The chasm between the rich and poor has distressed world leaders as both a moral failure and a growing threat to global economic and political stability. In a bold statement last fall, Pope Francis sharply criticized what he saw as the excesses of capitalism, while President Obama called the historic level of wealth disparity and lack of economic mobility in the United States “the defining challenge of our time.”
Just as income trend lines for affluent and poor Americans have dramatically diverged over the last 40 years, so too have the educational achievement rates of their children. Today, residential segregation by income means that public schools with high rates of low-income students face spiraling challenges to prepare children for a workforce that demands high-level skills.
Research shows that while the correlation between parental education and child achievement has remained fairly stable since the 1960s, the relationship between parental income and child achievement has tightened, with income — rather than race — now a strong predictor of student success.
In “Restoring Opportunity: The Crisis of Inequality and the Challenge for American Education” (Harvard Education Press), Richard J. Murnane, Thompson Professor of Education and Society at Harvard Graduate School of Education (HGSE), and Greg J. Duncan, distinguished professor at the University of California, Irvine’s School of Education, examine how income inequality affects students and schools.
The book focuses on three innovative institutions that have taken steps to counteract the achievement burdens that wealth disparity places on schools and students: a pre-K school in Boston, a high school in Brooklyn, and a University of Chicago charter school. All have high academic standards, provide substantial and ongoing support for students and teachers, and maintain common-sense systems of accountability. While unusual, the authors say, the philosophies and practices at these schools could serve as models for change at other schools with similar populations.
“It can be done. It is not impossible to educate even high concentrations of low-income children well,” Murnane said Thursday evening during an Askwith Forum in HGSE’s Longfellow Hall.
Duncan and Murnane spoke about their work and offered some strategic interventions they called “sensible accountability” that schools can adopt. The talk also featured a panel discussion with Martha Minow, Ed.M. ’76, the Morgan and Helen Chu Dean and Professor at Harvard Law School; Clarence Page, a Pulitzer Prize-winning syndicated columnist for the Chicago Tribune; and Paul Reville, the Francis Keppel Professor of Practice of Educational Policy and Administration at HGSE and the former Massachusetts secretary of education.
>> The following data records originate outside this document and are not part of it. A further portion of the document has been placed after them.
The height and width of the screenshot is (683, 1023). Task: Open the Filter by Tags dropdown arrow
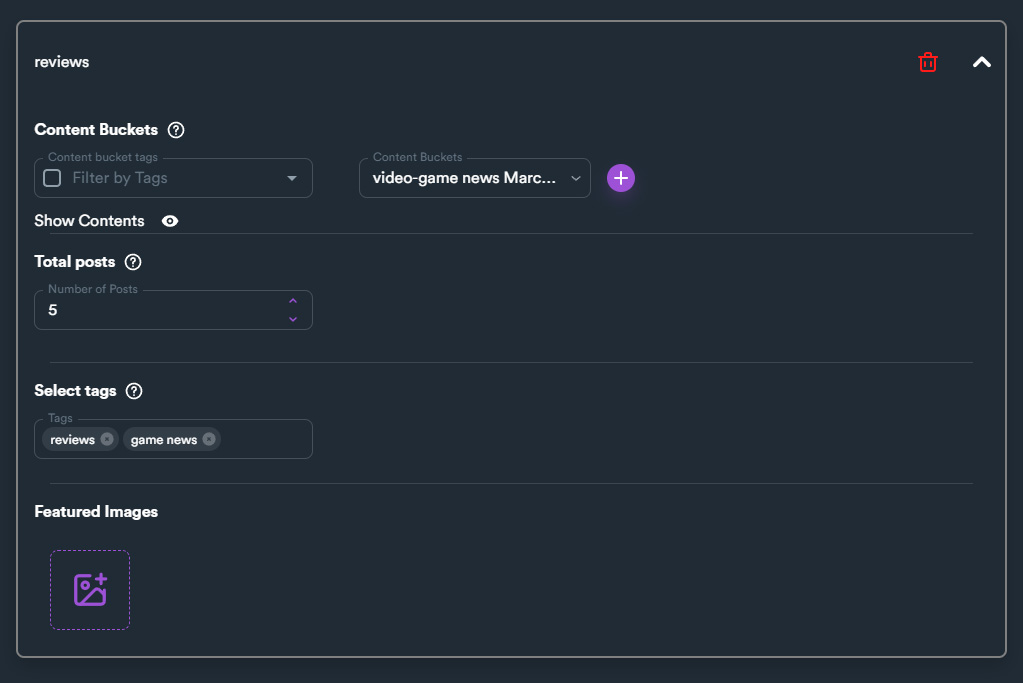(292, 178)
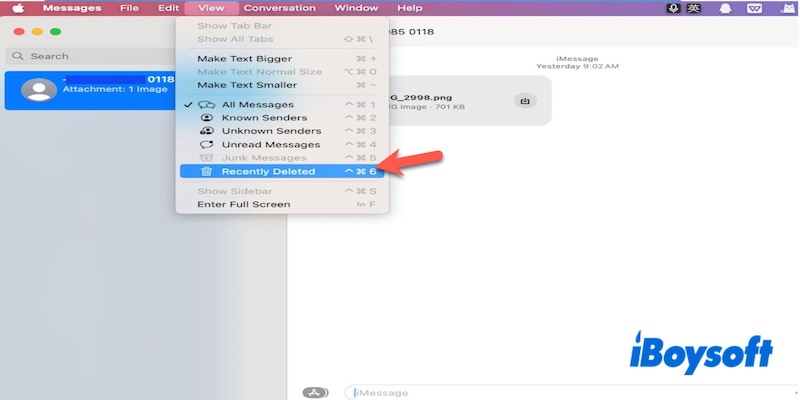Choose Known Senders filter
The width and height of the screenshot is (800, 400).
click(257, 118)
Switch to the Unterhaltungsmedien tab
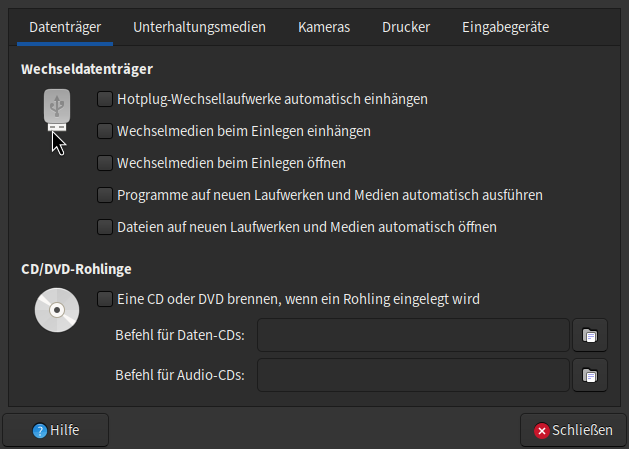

Given the increasingly complex skills that students must master to succeed in today’s workforce, Duncan and Murnane suggest, schools need to deliver better instruction and learning opportunities, and be rightfully held to higher achievement standards. But too often, teachers and school leaders are not getting the adequate training and support to make those goals a reality.
“At the very time that we’re upping the ante on schools and what they have to do, we’re creating conditions in those schools that make them harder and harder to teach those skills,” Duncan said.
Numerous past efforts to address the inadequacies of many public schools, such as more per-pupil spending or the creation of charter schools, have failed to consistently slow the trends of the last few decades.
Just as average per-pupil spending in public schools continues to vary widely among communities and states, so does the amount spent on student enrichment outside of school. In 1972-1973, wealthy parents spent $2,857 more per child than low-income parents to supplement learning; in 2005-2006, wealthy parents spent $7,993 more per child, according to the book.
While money and how it’s spent matter, Minow noted, that’s not enough. Research shows that rich and poor students spend equal time looking at computer screens, but their skills from that engagement are not equal, she said.
“The difference is not time on screens, the difference is access to adults and coaches, and are you in a community with other people who help you as you navigate, whether it’s educational stuff or it’s games or whatever,” said Minow. “That’s the difference, and that’s reflected in those [parental] expenditures.”
Minow and Page agreed that one major obstacle to implementing any new idea to improve education broadly is overcoming the public’s disappointment with past reform efforts that simply haven’t delivered on their promises.
“I think the danger is there’s this constant effort in school reform to find the magic bullet, the one thing that’s going to fix things,” Minow said, praising Duncan and Murnane’s emphasis on “sustained intervention,” not a quick fix. “Nothing is sustained; there’s no long-term anything.”
“The fact is that we’re talking about some deeply rooted problems,” Page said.
“Everybody wants better schools. There’s a consensus nationally that we need to improve our schools, that we need to save education,” he said. “There is also a universal disdain for paying for improving schools. However, if we show that change is possible, that change can happen, and can work,” then he thinks we can find “consensus for change.”